→ **PROBLEM DESCRIPTION**:
If a line in the data below contains the word "agent", copy it out.

[Collected data]
***

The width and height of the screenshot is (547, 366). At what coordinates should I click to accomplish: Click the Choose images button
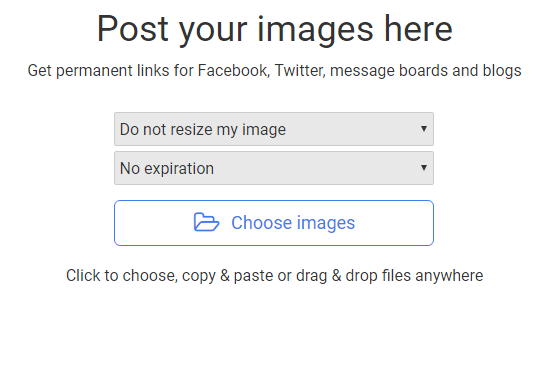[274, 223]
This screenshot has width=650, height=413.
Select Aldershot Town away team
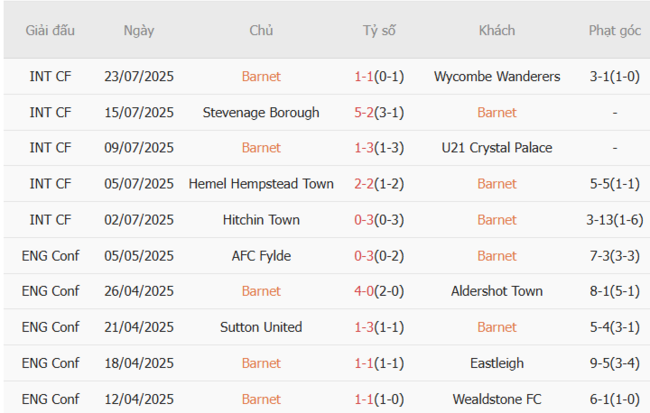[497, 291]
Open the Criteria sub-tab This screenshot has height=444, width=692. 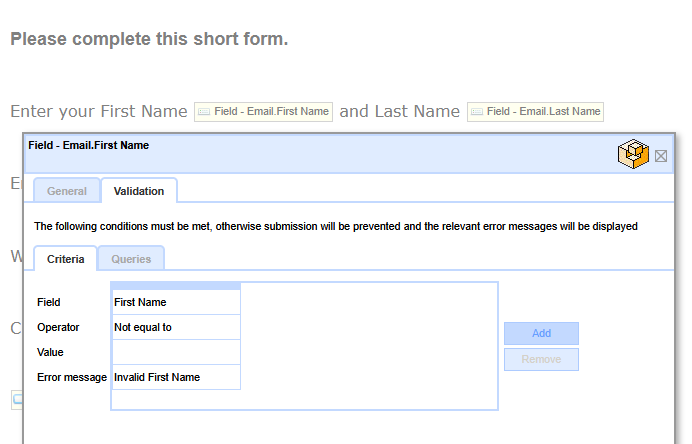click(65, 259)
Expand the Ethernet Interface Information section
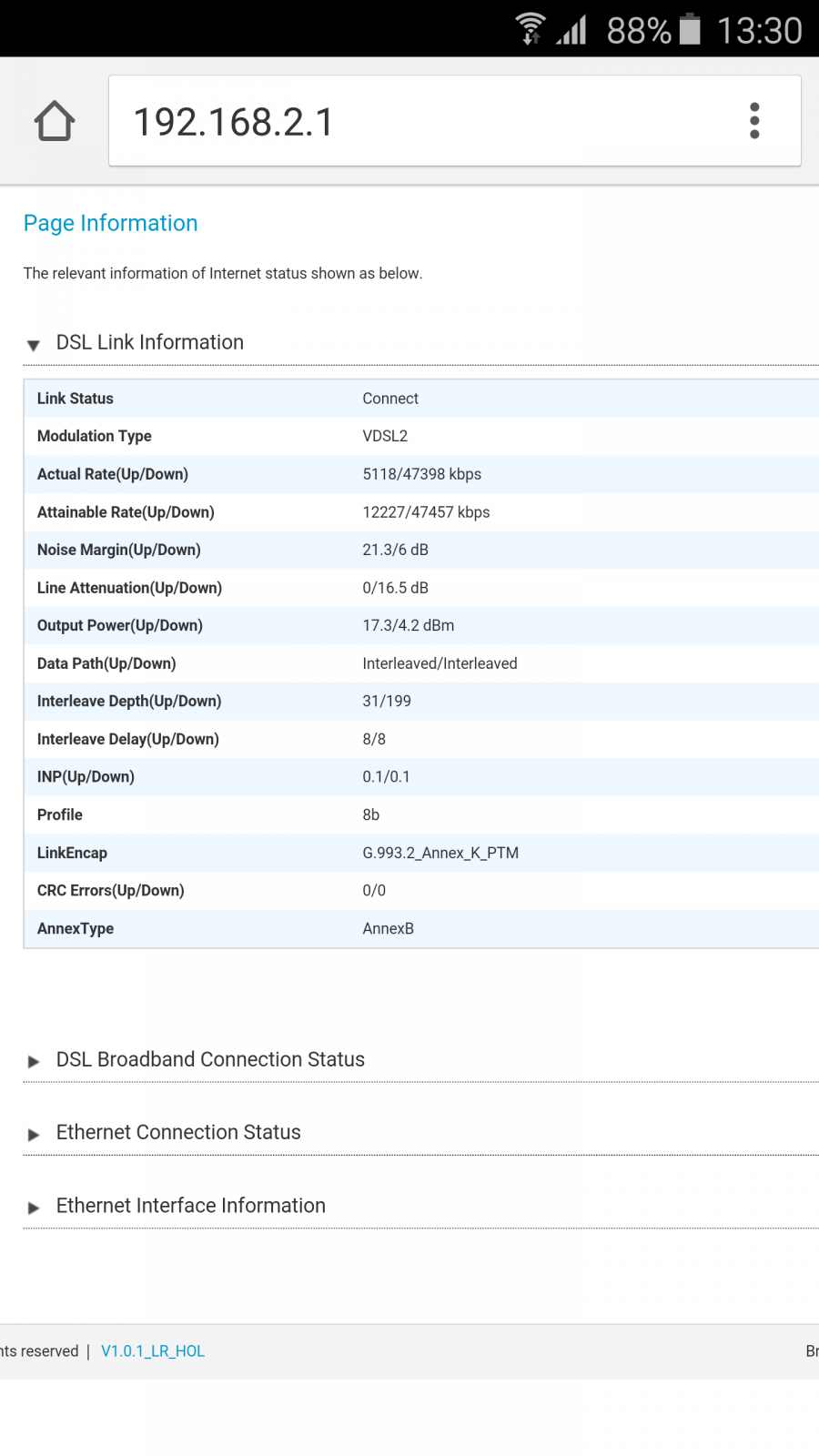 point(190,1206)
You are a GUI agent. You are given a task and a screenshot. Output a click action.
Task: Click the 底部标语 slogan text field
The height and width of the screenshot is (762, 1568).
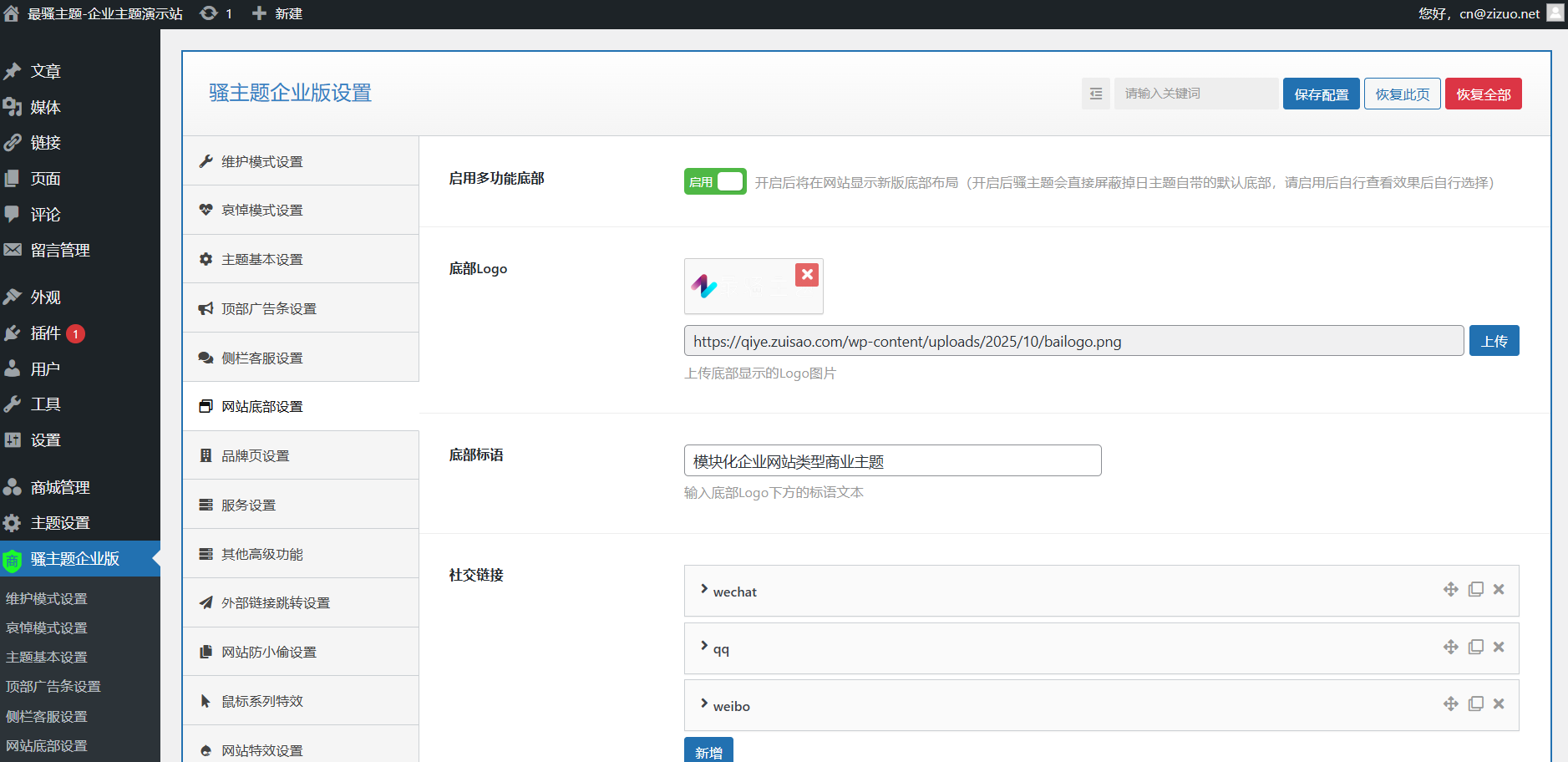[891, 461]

***

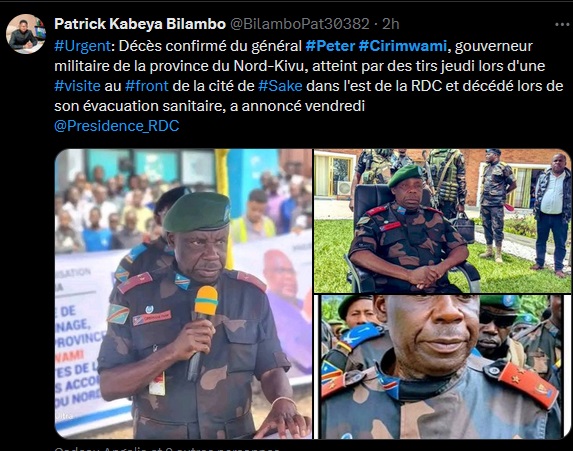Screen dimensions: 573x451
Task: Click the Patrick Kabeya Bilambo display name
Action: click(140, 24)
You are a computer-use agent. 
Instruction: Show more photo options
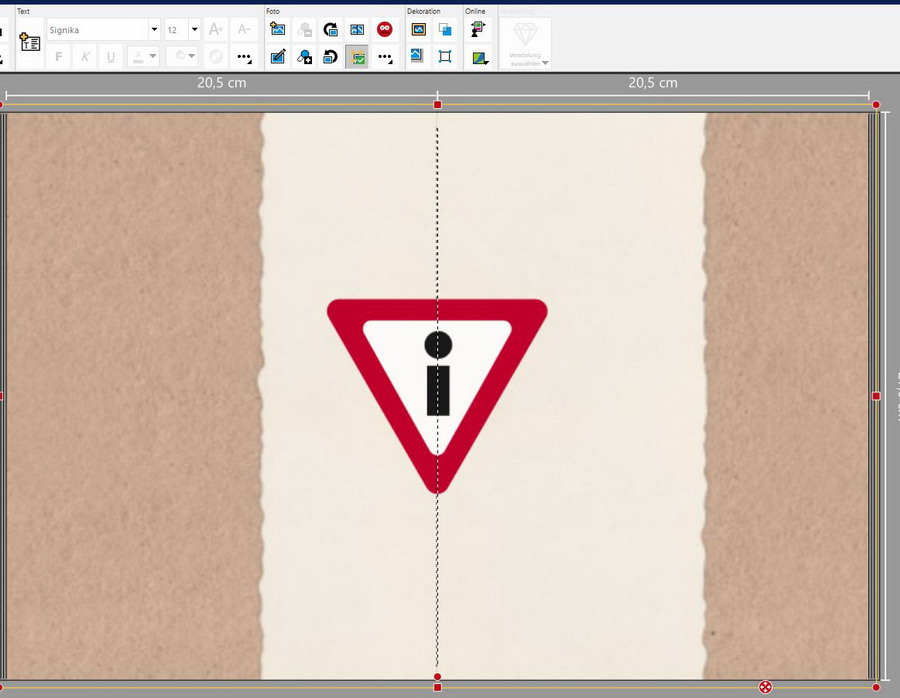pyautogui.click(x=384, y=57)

***

→ **EXERCISE SOLUTION**:
You are a GUI agent. You are given a task and a screenshot. Output a click action.
You are a computer-use agent. 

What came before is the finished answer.